Lafayette, Ala. The Church, 1921.

Octavo (22.5 x 15 cm.), 44, [xvi] pages. Advertisements. Title from cover. Evident FIRST EDITION. A church cookbook, with more than 250 recipes, many attributed. Most entries adhere to the reliable conventions promised by the title, but there are also such glimpses of the geography as Pecan Cake (requiring two and a quarter pounds of pecans), a custardy Burnt Almond Cream, Banana Fritters, and Squash Cakes. ~ Though not the earliest congregations in Alabama, the so-called Primitive Baptists – the “church of the people” who eschewed hierarchy and claimed personal experience of the spirit as ultimate authority – dominated among the Christian communities by the middle of the nineteenth century.
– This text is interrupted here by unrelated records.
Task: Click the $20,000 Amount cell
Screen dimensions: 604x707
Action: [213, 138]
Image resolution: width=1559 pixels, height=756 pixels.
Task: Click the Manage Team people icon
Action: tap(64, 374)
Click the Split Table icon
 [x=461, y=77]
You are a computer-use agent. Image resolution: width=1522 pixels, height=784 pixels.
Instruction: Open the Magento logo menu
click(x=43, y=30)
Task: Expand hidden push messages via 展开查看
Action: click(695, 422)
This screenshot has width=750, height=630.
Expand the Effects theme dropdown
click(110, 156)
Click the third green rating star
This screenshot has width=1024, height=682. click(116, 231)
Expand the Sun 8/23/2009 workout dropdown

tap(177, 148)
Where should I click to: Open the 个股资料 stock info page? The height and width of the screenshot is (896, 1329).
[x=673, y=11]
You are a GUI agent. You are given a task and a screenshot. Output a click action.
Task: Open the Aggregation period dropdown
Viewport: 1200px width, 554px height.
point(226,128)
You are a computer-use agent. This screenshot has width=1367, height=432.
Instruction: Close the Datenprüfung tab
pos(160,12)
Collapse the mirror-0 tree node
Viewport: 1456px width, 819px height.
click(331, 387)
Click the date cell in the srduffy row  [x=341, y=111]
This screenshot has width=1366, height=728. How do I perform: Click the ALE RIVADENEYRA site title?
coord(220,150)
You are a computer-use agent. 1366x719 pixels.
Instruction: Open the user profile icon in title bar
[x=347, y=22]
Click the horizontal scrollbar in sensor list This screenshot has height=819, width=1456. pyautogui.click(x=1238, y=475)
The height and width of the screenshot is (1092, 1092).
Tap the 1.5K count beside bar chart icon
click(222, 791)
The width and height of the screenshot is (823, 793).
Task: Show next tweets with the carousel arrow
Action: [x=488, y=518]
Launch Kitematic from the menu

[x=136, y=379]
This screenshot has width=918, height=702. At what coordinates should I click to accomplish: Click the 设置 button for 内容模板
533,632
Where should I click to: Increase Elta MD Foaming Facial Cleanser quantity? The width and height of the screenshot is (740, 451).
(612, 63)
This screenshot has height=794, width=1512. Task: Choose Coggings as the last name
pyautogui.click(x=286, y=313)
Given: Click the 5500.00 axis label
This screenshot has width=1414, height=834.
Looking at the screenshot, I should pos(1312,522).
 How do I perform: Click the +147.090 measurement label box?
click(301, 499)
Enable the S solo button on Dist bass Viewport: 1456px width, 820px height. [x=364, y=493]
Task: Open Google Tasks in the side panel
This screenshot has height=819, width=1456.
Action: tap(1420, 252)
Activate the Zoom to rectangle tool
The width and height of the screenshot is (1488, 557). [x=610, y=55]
Since the decade when True and Tried Recipes appeared, the First Baptist Church of Lafayette (in Chambers County, a stone’s throw from the Georgia border) has been remembered as a bastion of the Southern Convention, the spiritual home of several Alabamians who served as representatives of their state in Washington, not the least of whom was Supreme Court Justice Hugo Black (1886-1971). ~ Stapled in brown wrappers, titled in black. Owner’s name in pencil on cover: “Bess.” One recipe corrected in ink. Near fine. Unrecorded. [OCLC locates no copies; not in Brown, Cagle, or Cather].